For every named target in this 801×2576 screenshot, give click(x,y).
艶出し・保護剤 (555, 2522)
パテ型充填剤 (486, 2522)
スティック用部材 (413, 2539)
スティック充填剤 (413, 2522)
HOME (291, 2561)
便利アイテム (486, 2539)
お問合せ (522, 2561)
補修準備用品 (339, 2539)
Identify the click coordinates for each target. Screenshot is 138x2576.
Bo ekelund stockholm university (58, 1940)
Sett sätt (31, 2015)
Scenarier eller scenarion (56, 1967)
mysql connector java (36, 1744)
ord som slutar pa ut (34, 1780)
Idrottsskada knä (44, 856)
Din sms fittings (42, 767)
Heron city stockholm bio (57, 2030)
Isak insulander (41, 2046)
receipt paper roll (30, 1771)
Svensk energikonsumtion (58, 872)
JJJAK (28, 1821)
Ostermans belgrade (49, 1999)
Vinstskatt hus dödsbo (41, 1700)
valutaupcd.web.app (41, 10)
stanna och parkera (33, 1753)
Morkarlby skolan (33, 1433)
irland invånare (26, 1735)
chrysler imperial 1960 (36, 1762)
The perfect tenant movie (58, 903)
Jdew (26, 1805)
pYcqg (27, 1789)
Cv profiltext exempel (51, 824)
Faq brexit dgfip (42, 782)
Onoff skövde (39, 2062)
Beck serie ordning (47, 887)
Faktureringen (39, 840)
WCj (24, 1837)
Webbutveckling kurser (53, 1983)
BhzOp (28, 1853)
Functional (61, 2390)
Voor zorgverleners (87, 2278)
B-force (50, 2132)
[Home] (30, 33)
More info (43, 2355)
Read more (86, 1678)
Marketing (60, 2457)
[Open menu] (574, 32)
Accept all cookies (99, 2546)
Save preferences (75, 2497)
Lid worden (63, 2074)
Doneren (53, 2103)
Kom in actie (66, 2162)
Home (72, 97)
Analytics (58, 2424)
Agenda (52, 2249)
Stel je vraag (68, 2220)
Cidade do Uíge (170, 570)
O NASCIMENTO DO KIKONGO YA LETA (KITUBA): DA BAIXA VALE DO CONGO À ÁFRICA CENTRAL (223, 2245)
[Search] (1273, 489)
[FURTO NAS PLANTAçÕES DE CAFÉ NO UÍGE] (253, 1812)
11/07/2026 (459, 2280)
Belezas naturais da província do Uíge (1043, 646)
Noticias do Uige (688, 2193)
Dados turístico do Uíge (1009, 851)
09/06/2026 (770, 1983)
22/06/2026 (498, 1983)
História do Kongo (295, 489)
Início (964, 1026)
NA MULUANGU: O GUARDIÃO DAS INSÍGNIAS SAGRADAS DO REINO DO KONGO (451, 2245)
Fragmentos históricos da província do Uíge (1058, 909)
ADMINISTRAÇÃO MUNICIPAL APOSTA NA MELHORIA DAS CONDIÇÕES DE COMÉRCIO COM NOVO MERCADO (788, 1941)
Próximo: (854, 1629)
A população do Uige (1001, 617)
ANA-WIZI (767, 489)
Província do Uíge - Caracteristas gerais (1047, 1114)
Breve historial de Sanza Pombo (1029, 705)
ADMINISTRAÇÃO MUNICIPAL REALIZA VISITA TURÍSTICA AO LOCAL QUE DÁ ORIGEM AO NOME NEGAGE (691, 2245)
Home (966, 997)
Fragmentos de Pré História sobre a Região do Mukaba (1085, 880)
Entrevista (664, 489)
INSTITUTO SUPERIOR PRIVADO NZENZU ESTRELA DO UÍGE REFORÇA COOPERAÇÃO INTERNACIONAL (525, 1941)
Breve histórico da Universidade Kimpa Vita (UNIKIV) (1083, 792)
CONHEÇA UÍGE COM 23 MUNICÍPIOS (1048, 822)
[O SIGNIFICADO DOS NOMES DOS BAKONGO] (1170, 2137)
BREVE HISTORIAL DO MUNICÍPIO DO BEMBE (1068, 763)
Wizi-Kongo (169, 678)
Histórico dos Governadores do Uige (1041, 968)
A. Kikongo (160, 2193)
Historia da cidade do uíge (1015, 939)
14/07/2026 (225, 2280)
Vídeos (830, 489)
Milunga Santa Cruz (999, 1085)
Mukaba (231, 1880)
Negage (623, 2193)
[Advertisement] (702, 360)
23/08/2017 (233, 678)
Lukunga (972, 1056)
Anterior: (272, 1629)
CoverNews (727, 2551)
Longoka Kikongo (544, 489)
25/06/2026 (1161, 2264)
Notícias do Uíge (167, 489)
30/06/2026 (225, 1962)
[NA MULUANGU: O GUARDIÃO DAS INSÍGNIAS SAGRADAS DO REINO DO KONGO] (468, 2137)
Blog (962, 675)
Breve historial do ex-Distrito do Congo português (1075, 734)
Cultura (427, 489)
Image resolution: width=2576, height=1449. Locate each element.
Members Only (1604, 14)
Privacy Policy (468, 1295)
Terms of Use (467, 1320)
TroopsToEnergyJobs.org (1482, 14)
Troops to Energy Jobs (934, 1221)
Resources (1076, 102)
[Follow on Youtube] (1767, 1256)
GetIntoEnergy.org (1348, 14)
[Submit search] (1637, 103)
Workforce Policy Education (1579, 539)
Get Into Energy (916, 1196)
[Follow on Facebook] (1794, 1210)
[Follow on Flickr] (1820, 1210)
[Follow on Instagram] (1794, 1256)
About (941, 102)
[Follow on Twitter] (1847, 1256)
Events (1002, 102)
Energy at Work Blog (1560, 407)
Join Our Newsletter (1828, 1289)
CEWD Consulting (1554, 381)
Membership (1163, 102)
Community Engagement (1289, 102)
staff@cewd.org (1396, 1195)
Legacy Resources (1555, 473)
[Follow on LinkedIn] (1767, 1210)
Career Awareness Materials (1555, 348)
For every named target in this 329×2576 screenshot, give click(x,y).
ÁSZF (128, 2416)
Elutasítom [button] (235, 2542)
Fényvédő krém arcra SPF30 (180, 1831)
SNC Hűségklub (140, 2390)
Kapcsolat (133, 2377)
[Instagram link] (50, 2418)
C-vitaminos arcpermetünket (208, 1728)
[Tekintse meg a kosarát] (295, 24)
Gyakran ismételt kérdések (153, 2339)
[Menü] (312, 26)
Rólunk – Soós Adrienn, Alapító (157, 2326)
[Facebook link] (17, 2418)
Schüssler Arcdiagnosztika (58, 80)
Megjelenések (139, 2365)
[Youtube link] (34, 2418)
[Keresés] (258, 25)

========

_Work required_. Reproduce all the records. Keep them exact, please.

_Task response_.
For every named target in this 801×2576 screenshot, give click(x,y).
艶出し・保護剤 (555, 2522)
パテ型充填剤 (486, 2522)
スティック用部材 (413, 2539)
スティック充填剤 (413, 2522)
HOME (291, 2561)
便利アイテム (486, 2539)
お問合せ (522, 2561)
補修準備用品 (339, 2539)
Identify the click coordinates for each target. Screenshot is 138x2576.
Bo ekelund stockholm university (58, 1940)
Sett sätt (31, 2015)
Scenarier eller scenarion (56, 1967)
mysql connector java (36, 1744)
ord som slutar pa ut (34, 1780)
Idrottsskada knä (44, 856)
Din sms fittings (42, 767)
Heron city stockholm bio (57, 2030)
Isak insulander (41, 2046)
receipt paper roll (30, 1771)
Svensk energikonsumtion (58, 872)
JJJAK (28, 1821)
Ostermans belgrade (49, 1999)
Vinstskatt hus dödsbo (41, 1700)
valutaupcd.web.app (41, 10)
stanna och parkera (33, 1753)
Morkarlby skolan (33, 1433)
irland invånare (26, 1735)
chrysler imperial 1960 (36, 1762)
The perfect tenant movie (58, 903)
Jdew (26, 1805)
pYcqg (27, 1789)
Cv profiltext exempel (51, 824)
Faq brexit dgfip (42, 782)
Onoff skövde (39, 2062)
Beck serie ordning (47, 887)
Faktureringen (39, 840)
WCj (24, 1837)
Webbutveckling kurser (53, 1983)
BhzOp (28, 1853)
Functional (61, 2390)
Voor zorgverleners (87, 2278)
B-force (50, 2132)
[Home] (30, 33)
More info (43, 2355)
Read more (86, 1678)
Marketing (60, 2457)
[Open menu] (574, 32)
Accept all cookies (99, 2546)
Save preferences (75, 2497)
Lid worden (63, 2074)
Doneren (53, 2103)
Kom in actie (66, 2162)
Home (72, 97)
Analytics (58, 2424)
Agenda (52, 2249)
Stel je vraag (68, 2220)
Cidade do Uíge (170, 570)
O NASCIMENTO DO KIKONGO YA LETA (KITUBA): DA BAIXA VALE DO CONGO À ÁFRICA CENTRAL (223, 2245)
[Search] (1273, 489)
[FURTO NAS PLANTAçÕES DE CAFÉ NO UÍGE] (253, 1812)
11/07/2026 (459, 2280)
Belezas naturais da província do Uíge (1043, 646)
Noticias do Uige (688, 2193)
Dados turístico do Uíge (1009, 851)
09/06/2026 (770, 1983)
22/06/2026 (498, 1983)
História do Kongo (295, 489)
Início (964, 1026)
NA MULUANGU: O GUARDIÃO DAS INSÍGNIAS SAGRADAS DO REINO DO KONGO (451, 2245)
Fragmentos históricos da província do Uíge (1058, 909)
ADMINISTRAÇÃO MUNICIPAL APOSTA NA MELHORIA DAS CONDIÇÕES DE COMÉRCIO COM NOVO MERCADO (788, 1941)
Próximo: (854, 1629)
A população do Uige (1001, 617)
ANA-WIZI (767, 489)
Província do Uíge - Caracteristas gerais (1047, 1114)
Breve historial de Sanza Pombo (1029, 705)
ADMINISTRAÇÃO MUNICIPAL REALIZA VISITA TURÍSTICA AO LOCAL QUE DÁ ORIGEM AO NOME NEGAGE (691, 2245)
Home (966, 997)
Fragmentos de Pré História sobre a Região do Mukaba (1085, 880)
Entrevista (664, 489)
INSTITUTO SUPERIOR PRIVADO NZENZU ESTRELA DO UÍGE REFORÇA COOPERAÇÃO INTERNACIONAL (525, 1941)
Breve histórico da Universidade Kimpa Vita (UNIKIV) (1083, 792)
CONHEÇA UÍGE COM 23 MUNICÍPIOS (1048, 822)
[O SIGNIFICADO DOS NOMES DOS BAKONGO] (1170, 2137)
BREVE HISTORIAL DO MUNICÍPIO DO BEMBE (1068, 763)
Wizi-Kongo (169, 678)
Histórico dos Governadores do Uige (1041, 968)
A. Kikongo (160, 2193)
Historia da cidade do uíge (1015, 939)
14/07/2026 (225, 2280)
Vídeos (830, 489)
Milunga Santa Cruz (999, 1085)
Mukaba (231, 1880)
Negage (623, 2193)
[Advertisement] (702, 360)
23/08/2017 (233, 678)
Lukunga (972, 1056)
Anterior: (272, 1629)
CoverNews (727, 2551)
Longoka Kikongo (544, 489)
25/06/2026 (1161, 2264)
Notícias do Uíge (167, 489)
30/06/2026 (225, 1962)
[NA MULUANGU: O GUARDIÃO DAS INSÍGNIAS SAGRADAS DO REINO DO KONGO] (468, 2137)
Blog (962, 675)
Breve historial do ex-Distrito do Congo português (1075, 734)
Cultura (427, 489)
Image resolution: width=2576, height=1449. Locate each element.
Members Only (1604, 14)
Privacy Policy (468, 1295)
Terms of Use (467, 1320)
TroopsToEnergyJobs.org (1482, 14)
Troops to Energy Jobs (934, 1221)
Resources (1076, 102)
[Follow on Youtube] (1767, 1256)
GetIntoEnergy.org (1348, 14)
[Submit search] (1637, 103)
Workforce Policy Education (1579, 539)
Get Into Energy (916, 1196)
[Follow on Facebook] (1794, 1210)
[Follow on Flickr] (1820, 1210)
[Follow on Instagram] (1794, 1256)
About (941, 102)
[Follow on Twitter] (1847, 1256)
Events (1002, 102)
Energy at Work Blog (1560, 407)
Join Our Newsletter (1828, 1289)
CEWD Consulting (1554, 381)
Membership (1163, 102)
Community Engagement (1289, 102)
staff@cewd.org (1396, 1195)
Legacy Resources (1555, 473)
[Follow on LinkedIn] (1767, 1210)
Career Awareness Materials (1555, 348)
For every named target in this 329×2576 screenshot, give click(x,y).
ÁSZF (128, 2416)
Elutasítom [button] (235, 2542)
Fényvédő krém arcra SPF30 (180, 1831)
SNC Hűségklub (140, 2390)
Kapcsolat (133, 2377)
[Instagram link] (50, 2418)
C-vitaminos arcpermetünket (208, 1728)
[Tekintse meg a kosarát] (295, 24)
Gyakran ismételt kérdések (153, 2339)
[Menü] (312, 26)
Rólunk – Soós Adrienn, Alapító (157, 2326)
[Facebook link] (17, 2418)
Schüssler Arcdiagnosztika (58, 80)
Megjelenések (139, 2365)
[Youtube link] (34, 2418)
[Keresés] (258, 25)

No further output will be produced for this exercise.